[Python-Dev] Optimization Clue

Sat Aug 16 08:53:07 EDT 2003

> There is a 2:1 speed difference between dict.has_key() 
> and dict.__contains__():
> 
> >>> setup = """
> d = dict.fromkeys(range(1000))
> hk = d.has_key
> cn = d.__contains__
> """
> >>> import timeit
> >>> min(timeit.Timer('hk(500)', setup).repeat(5))
> 0.55875391810121755
> >>> min(timeit.Timer('cn(500)', setup).repeat(5))
> 1.0645585745654671

OTOH, on my machine, with the same setup:

    >>> # repeat the above for calibration
    >>> min(timeit.Timer('hk(500)', setup).repeat(5))
    0.86988496780395508
    >>> min(timeit.Timer('cn(500)', setup).repeat(5))
    1.8778510093688965
    >>> # try some other things
    >>> min(timeit.Timer('d.has_key(500)', setup).repeat(5))
    1.2841780185699463
    >>> min(timeit.Timer('500 in d', setup).repeat(5))
    0.83904504776000977
    >>> 

i.e. while explicitly calling __contains__ is slower than calling
has_key, using the 'in' operator is faster than any of these.

This is because when you explicitly use __contains__ in Python, you
call a wrapper that adds extra overhead, while if the operator is
used, everything stays at the C level.

> The implementations are almost identical except that has_key()
> is implemented as a METH_O PyCFunction attached to the method
> table and __contains__() is a regular C function attached to
> the sq_contains slot which, AFAICT, gets wrapped in a
> PyCFunction_Type.  Then both has_key() and __contains__()
> get bundled in a method-wrapper object.
> 
> I'm at the outer limits of my understanding here, but the above
> indicates to me that *all* of the slots with a (PyCFunction) signature
> could halve their access time, if instead of being wrapped in a 
> PyCFunction_Type, they could just be added to the method
> table with the appropriate name for the slot, a METH_O flag,
> and a generic docstring.

My question is, is it worth it?  As I showed above, when you call the
operation directly rather than spelling out its special name in
Python, you don't pay the wrapper overhead.

> My first thought for an implementation is to append a forwarding 
> function, and append it to the method definition table (manually
> at first, but using PyType_Ready later to do it automagically):

The wrappers that are currently used are exactly what you propose:
PyType_Ready automagically puts the right wrappers in the class dict.

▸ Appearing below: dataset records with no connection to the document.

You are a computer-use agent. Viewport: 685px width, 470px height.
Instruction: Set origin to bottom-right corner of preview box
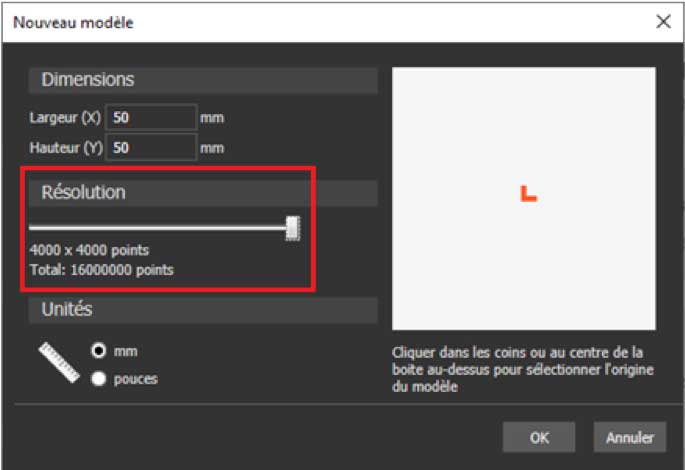pos(649,322)
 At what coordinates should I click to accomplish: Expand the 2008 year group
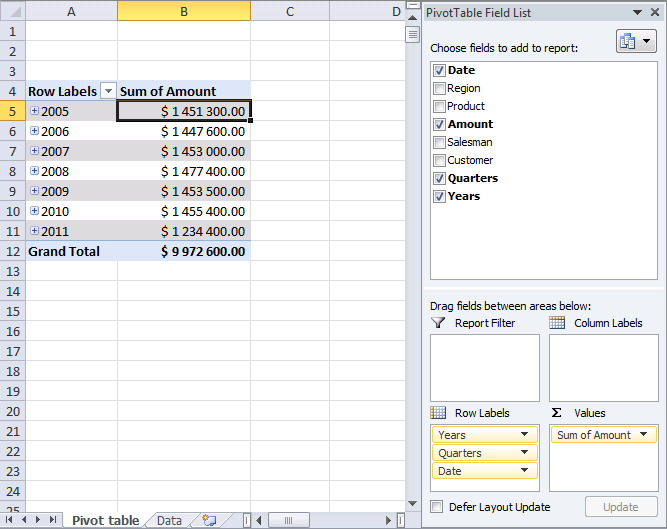click(x=35, y=171)
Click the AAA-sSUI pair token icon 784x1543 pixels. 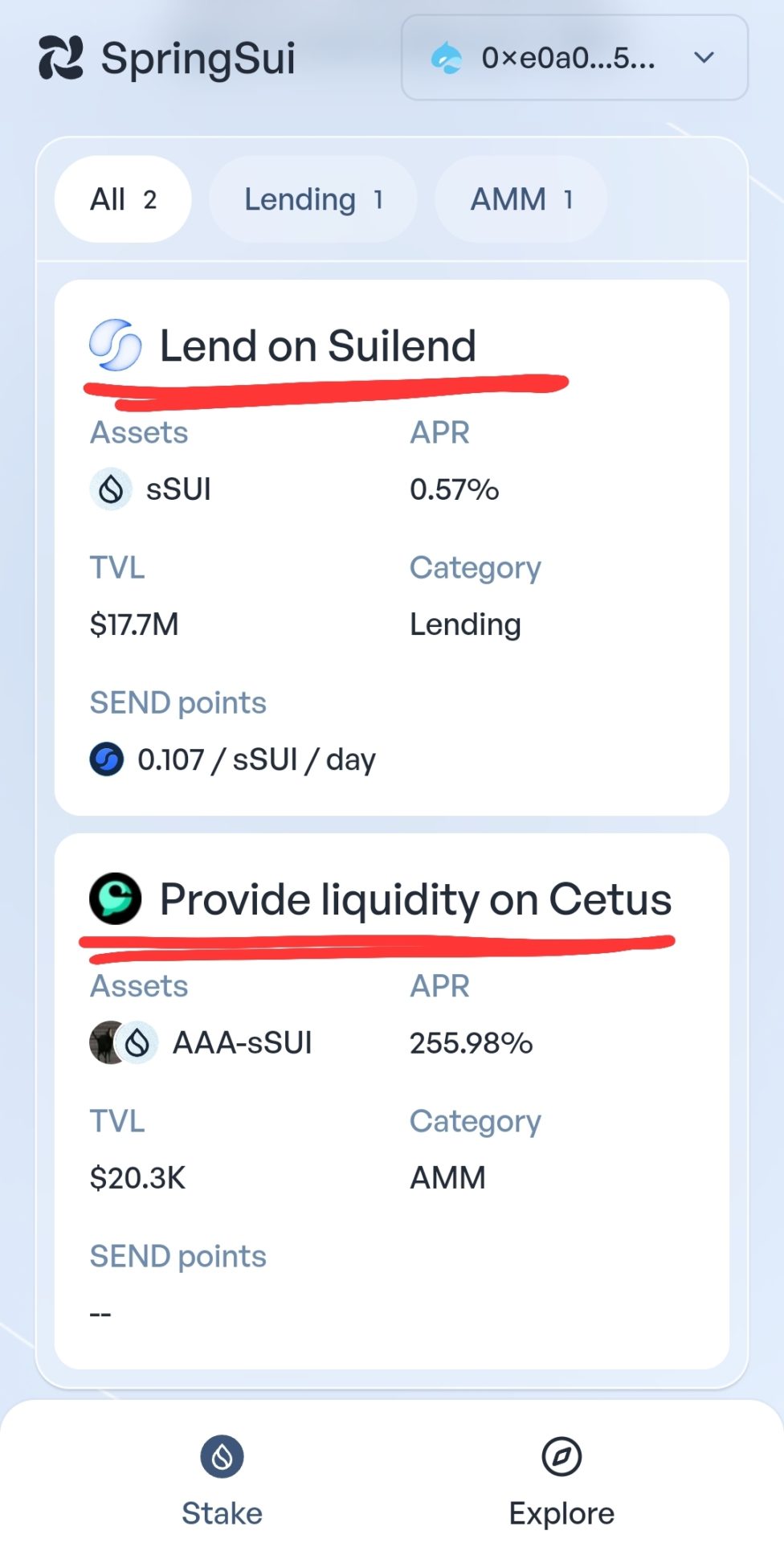pyautogui.click(x=124, y=1042)
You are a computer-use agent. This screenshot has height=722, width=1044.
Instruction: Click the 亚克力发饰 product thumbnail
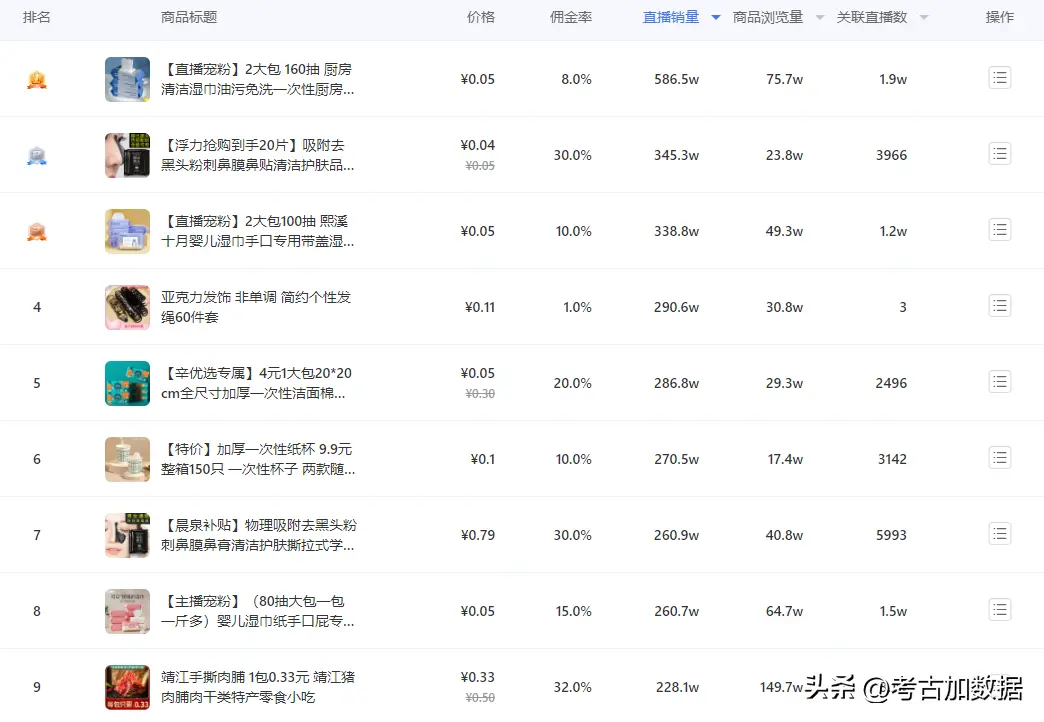click(x=127, y=307)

The wrappers are in typeobject.c; __contains__ uses wrap_objobjproc.
But there's a second-tier wrapper used by the machinery that I can't be
bothered to look up and describe right now; this probably causes the
slowdown, and if you can find a way to avoid this, I'd be happy to
consider it!

[...]
> static PyMethodDef mapp_methods[] = {
>  {"__contains__", (PyCFunction)directcontains,      METH_O,
>   directcontains__doc__},
>   .  .  .
> 
> In theory, this makes the two methods equally fast.
> In practice, the new function doesn't get run when d.__contains__()
> is called.
> 
> Somewhere, I need to tell it that __contains__ refers to the 
> new function instead of the old wrapper.  If anyone knows
> where or has a better idea, please let me know.

That's because when there's a C slot, a wrapper gets stuffed into the
class dict even if there is already something there.  (There's an
exception somewhere if the C slot is a wrapper for whatever's in the
class dict.)

--Guido van Rossum (home page: http://www.python.org/~guido/)